■ **ESTRATTO DEL TESTO**
────

In secondo luogo, poi, le idee dello scienziato pisano non soltanto invadevano un campo non suo (quello dei teologi cristiani), ma prospettavano pericolosamente proprio quanto il Concilio di Trento aveva cercato di debellare: la messa in discussione del magistero assoluto della Chiesa in materia di contenuti della fede e la conseguente facoltà del libero esame della Bibbia da parte dei credenti. In altri termini Galilei, con il suo metodo scientifico fondato sulla possibilità per tutti gli individui di conoscere la realtà del mondo della natura e di esercitare il loro spirito critico verso qualsiasi autorità costituita del presente o del passato, nonché con la sua riproposizione dell'esegesi non letterale dei testi sacri, agli occhi del clero controriformista assomigliava a un protestante, o quantomeno si avvicinava enormemente al protestantesimo. Nel suo celebre capolavoro teatrale Vita di Galileo, Bertolt Brecht (1898‑1956) fa dire al protagonista:

Dove per mille anni aveva dominato la fede, ora domina il dubbio. Tutto il mondo dice: d'accordo sta scritto nei libri, ma lasciate un po' che vediamo noi stessi.

Ecco, proprio questo temeva la Chiesa della Controriforma: che tutto fosse revocato in dubbio, che non si credesse più al contenuto letterale dei testi sacri, che la gente volesse giudicare da sé delle verità della dottrina cristiana.

────

■ **CONSEGNA A**
Riporta il tratto del brano su Galileo che va da "Dove per mille" fino a "vediamo noi stessi.", cambiando "fede" in "tradizione".
■ **CONSEGNA B**
Rispondi a queste domande sul brano su Galileo:
(i) Quale concilio aveva cercato di debellare la messa in discussione del magistero assoluto della Chiesa?
(ii) In quale opera teatrale Bertolt Brecht fa parlare il protagonista?
(iii) A chi assomigliava Galilei agli occhi del clero controriformista?

■ **ESTRATTO DEI DATI**
────

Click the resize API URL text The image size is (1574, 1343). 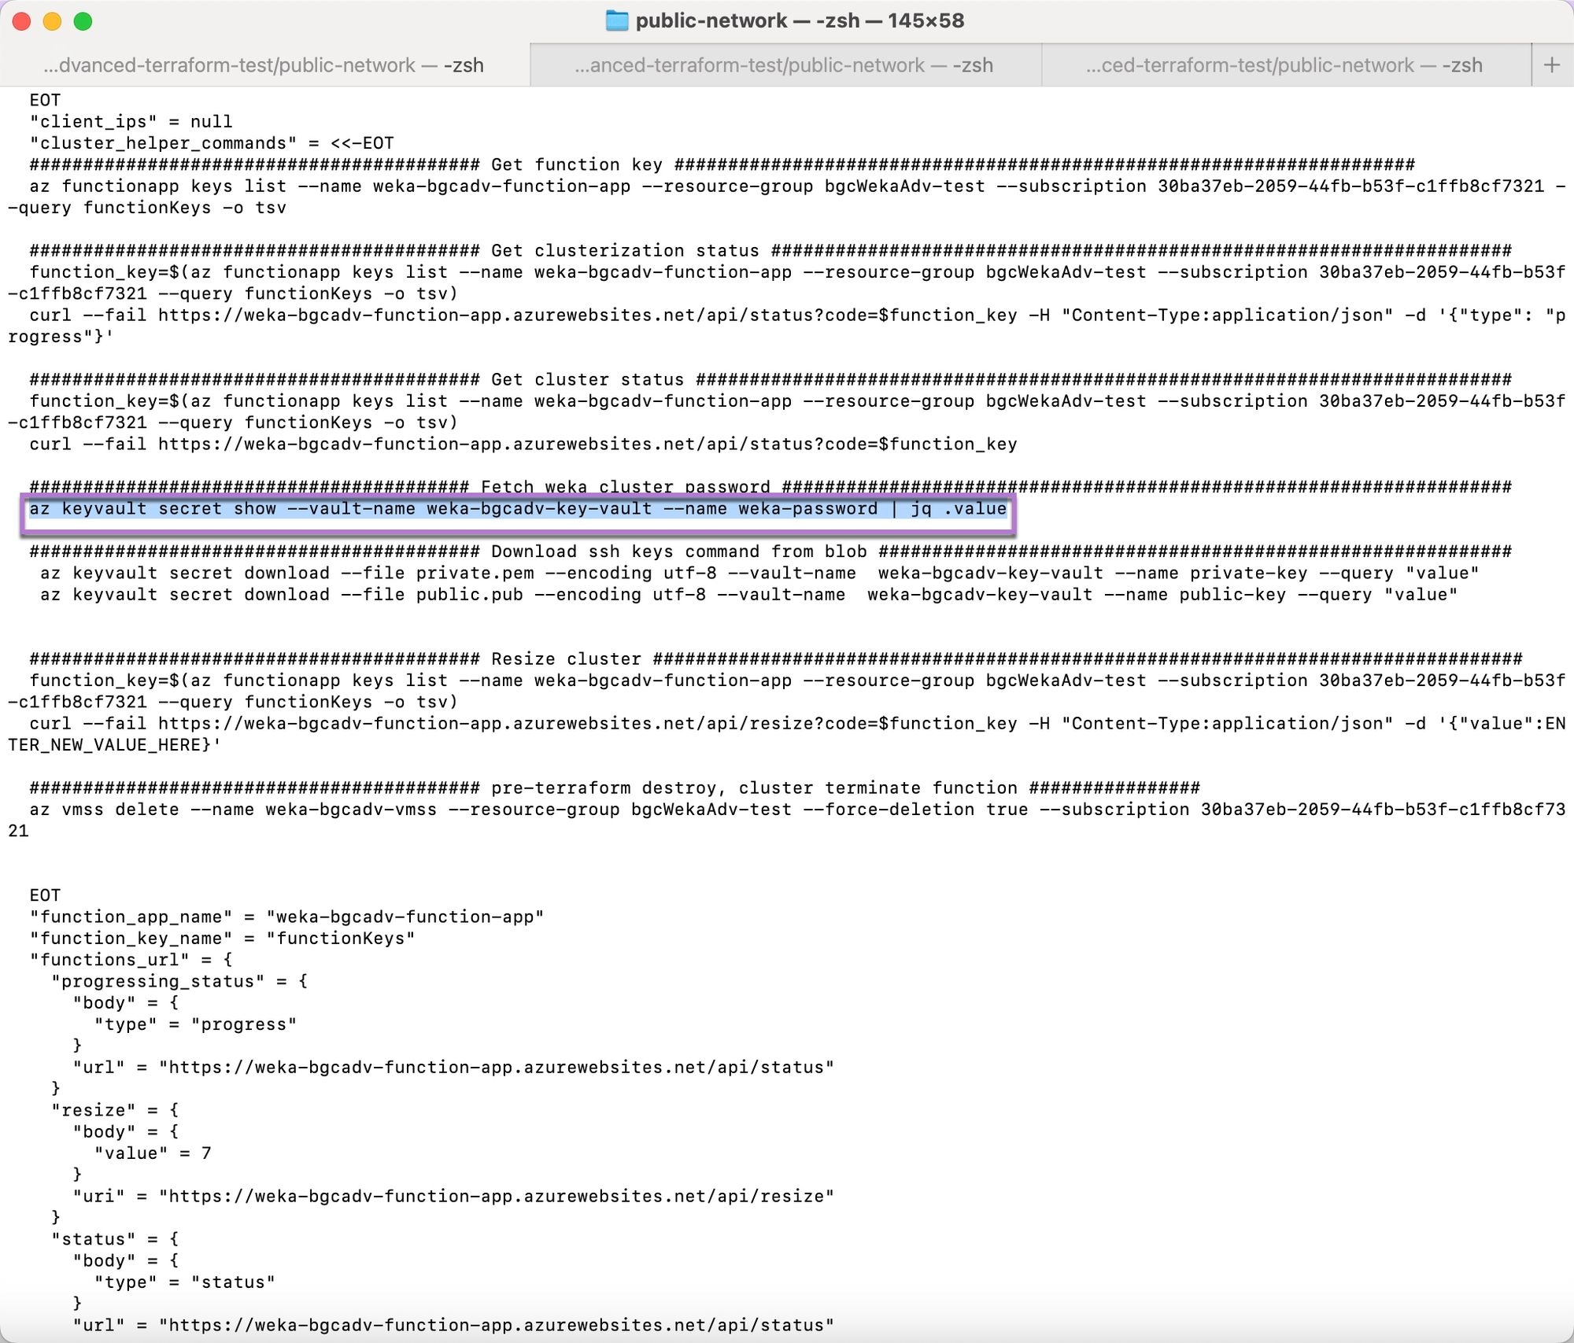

────

■ **RISPOSTA CORRETTA A**
Dove per mille anni aveva dominato la tradizione, ora domina il dubbio. Tutto il mondo dice: d'accordo sta scritto nei libri, ma lasciate un po' che vediamo noi stessi.

■ **RISPOSTA CORRETTA B**
(i) Il Concilio di Trento.
(ii) In "Vita di Galileo".
(iii) A un protestante.